Со своей стороны, я не питал никаких иллюзий, и мои католические запреты давным-давно испарились. Нельзя копаться в дерьме и не испачкаться, нельзя добиться признания, не прибегая ко лжи и не применяя силу. Однако я не потворствовал и не увлекался подобными методами дознания и обращался к ним скрепя сердце.
Между этими крайними позициями мы сумели найти равновесие. И благодаря нашей дружбе оно было выверено до миллиграмма. Мы вновь обрели друг друга, став взрослыми, как когда-то встретились в юности. То же чувство юмора, та же страсть к работе, то же религиозное рвение.
Коллеги со временем это оценили. Приходилось мириться со странностями Люка – с его всплесками адреналина, теневыми сторонами его души, с диковинной манерой выражать свои мысли. Он чаще говорил о влиянии дьявола или царстве бесов, чем об уровне преступности или кривой правонарушений. Нередко он начинал молиться вслух на месте происшествия: тогда окружающим, видимо, казалось, что он изгоняет бесов.
Я со своими странностями не отставал от Люка. Боялся металлического скрежета, постоянно выключал радио, где бы ни находился. Питался я исключительно рисом и пил только зеленый чай – среди тех, кто привык есть скоромное и пить горькую.

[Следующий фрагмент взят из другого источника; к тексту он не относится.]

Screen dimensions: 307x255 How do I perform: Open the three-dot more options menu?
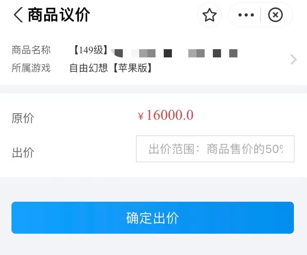(x=246, y=15)
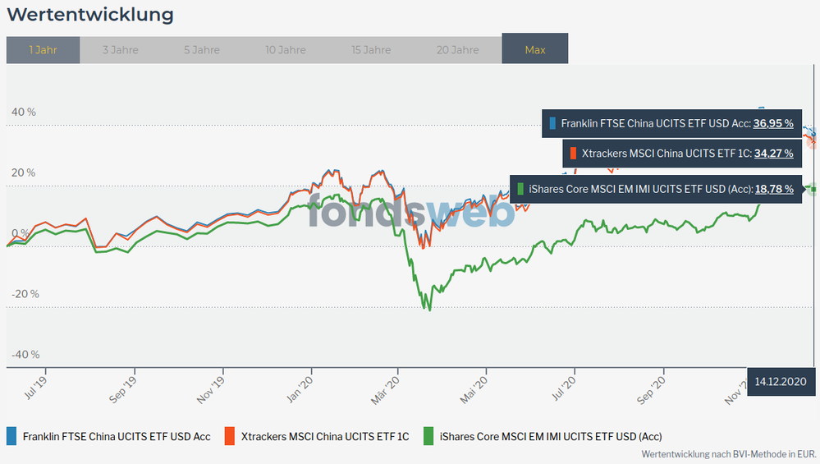Click the Max time range tab

pos(534,50)
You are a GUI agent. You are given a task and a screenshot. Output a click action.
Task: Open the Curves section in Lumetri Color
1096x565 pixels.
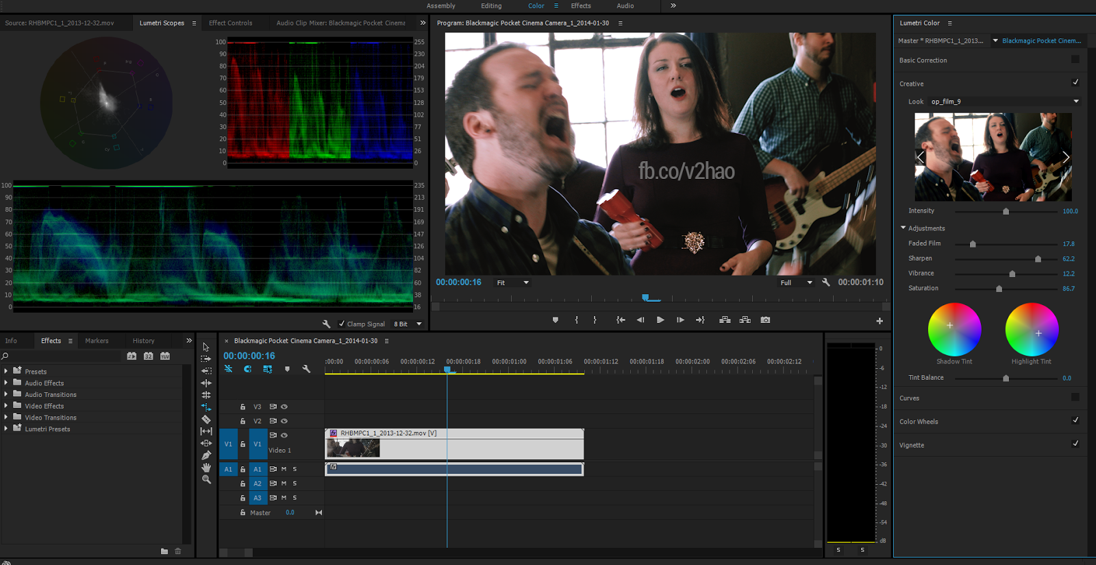tap(909, 398)
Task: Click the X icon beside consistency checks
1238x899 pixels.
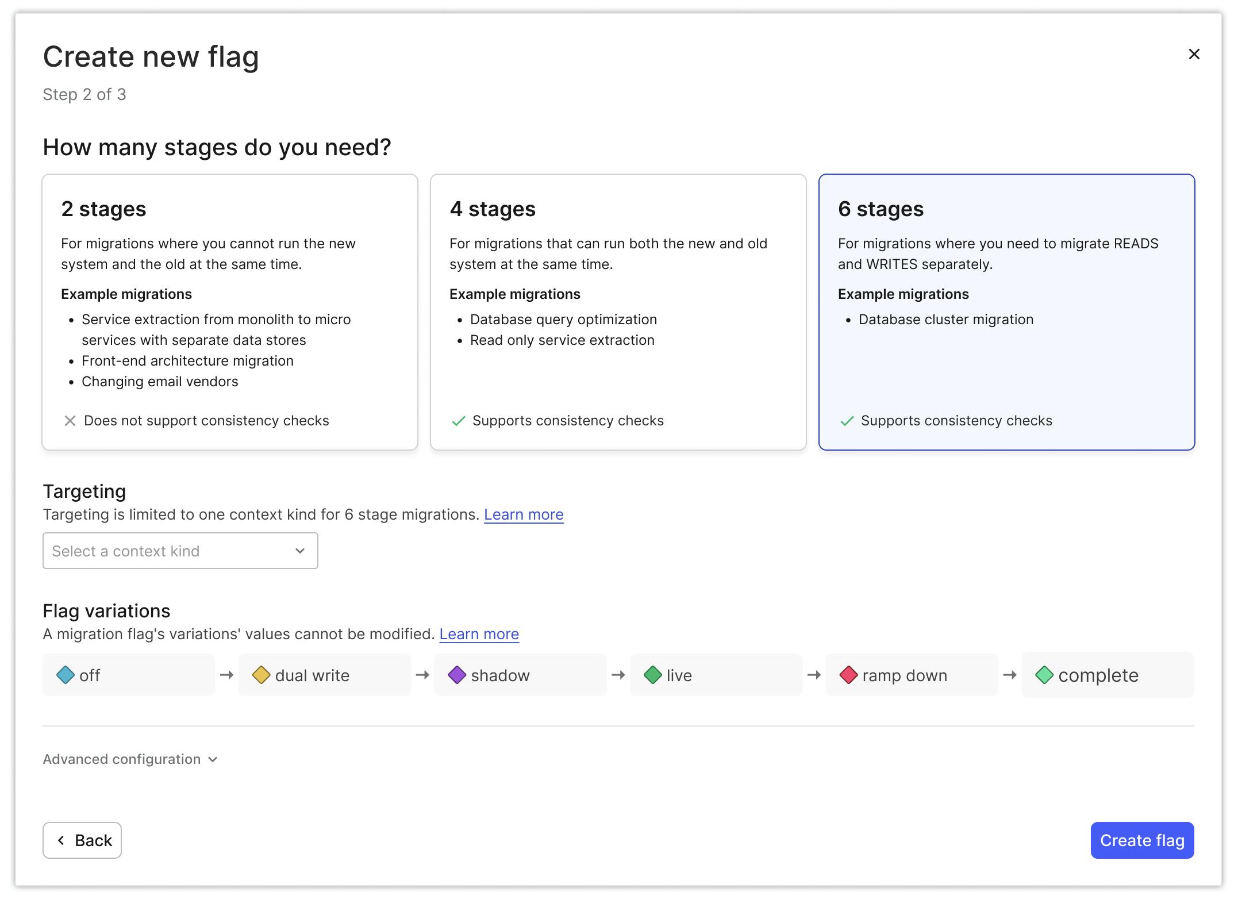Action: 70,421
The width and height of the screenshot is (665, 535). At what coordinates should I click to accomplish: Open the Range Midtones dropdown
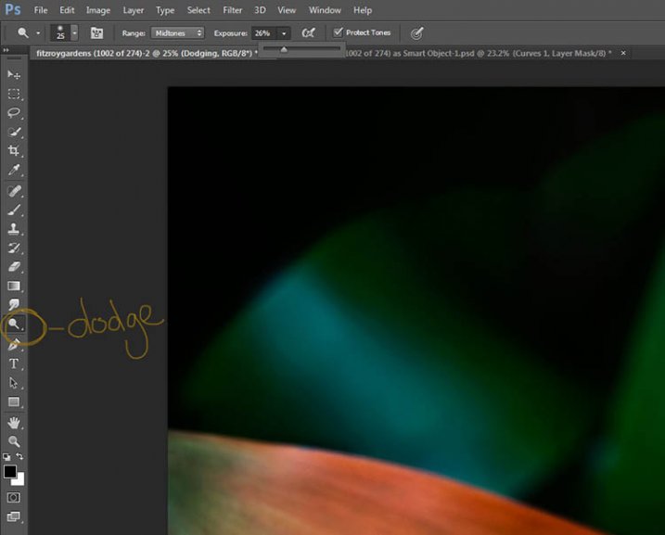[177, 32]
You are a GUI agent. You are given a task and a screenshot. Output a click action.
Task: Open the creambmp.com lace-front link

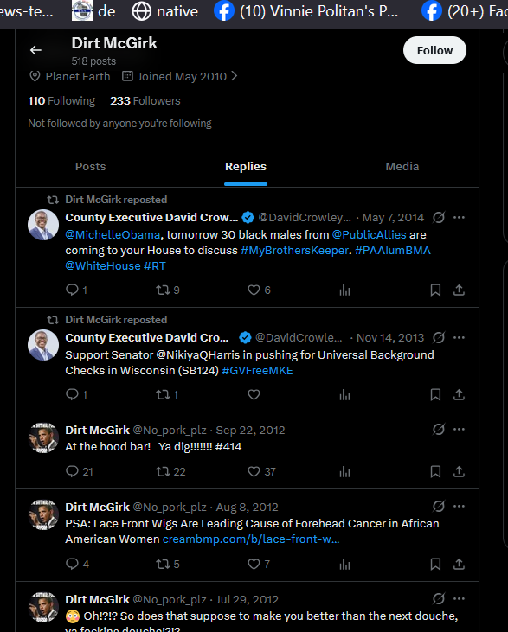[251, 539]
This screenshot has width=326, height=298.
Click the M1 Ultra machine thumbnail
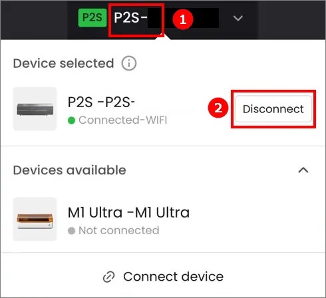(x=35, y=219)
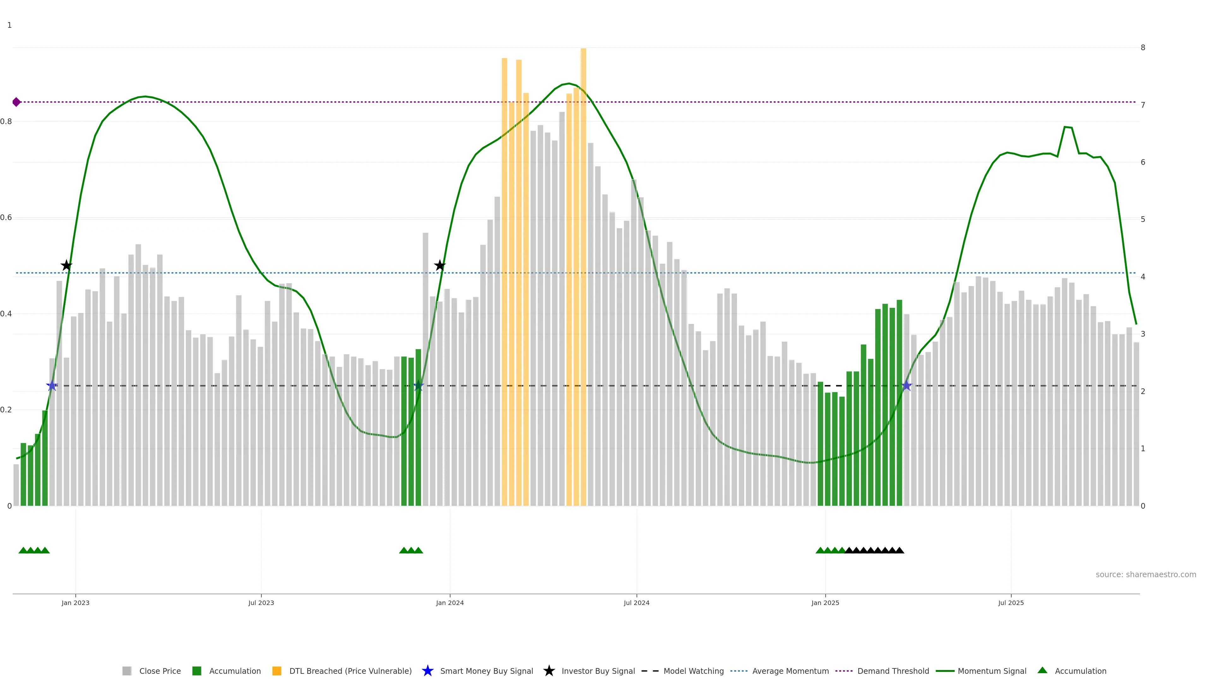This screenshot has height=682, width=1212.
Task: Click the blue Smart Money star before Jan 2023
Action: pyautogui.click(x=52, y=386)
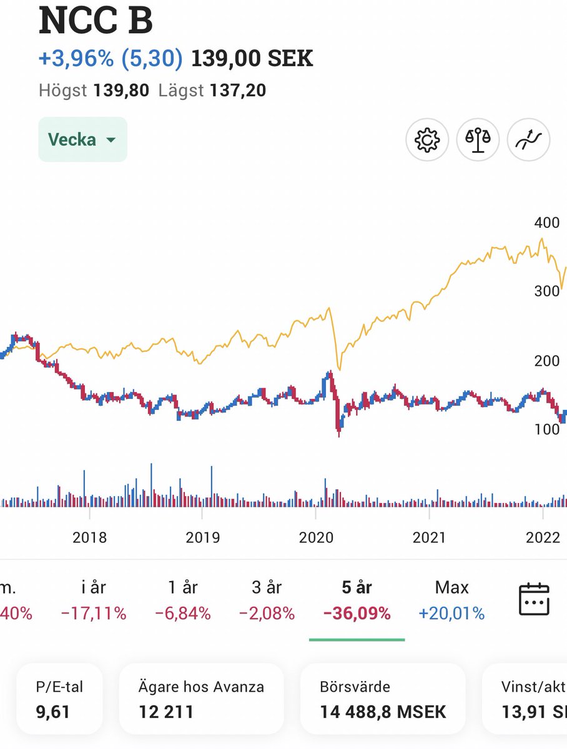
Task: Open the Börsvärde card
Action: 383,698
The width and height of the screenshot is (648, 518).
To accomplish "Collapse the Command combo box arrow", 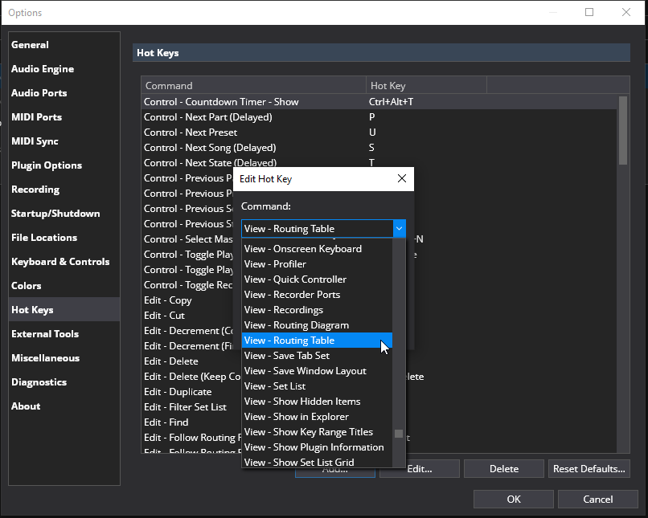I will point(399,229).
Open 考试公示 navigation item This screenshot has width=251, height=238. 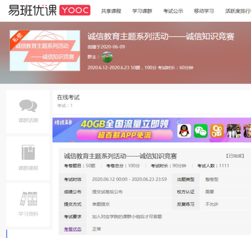pos(173,11)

Наши результаты превзошли самые смелые ожидания. За год – более тридцати арестов. В коридорах на набережной Орфевр, 36 говорили: «Преступность растет? Какое там, когда за дело берутся попики!» Нам нравилось это прозвище. Нам нравился наш имидж, наша несхожесть и старомодность. А больше всего нам нравилось то, что вместе мы были командой, даже если и знали, что расплатой за успех будет разлука.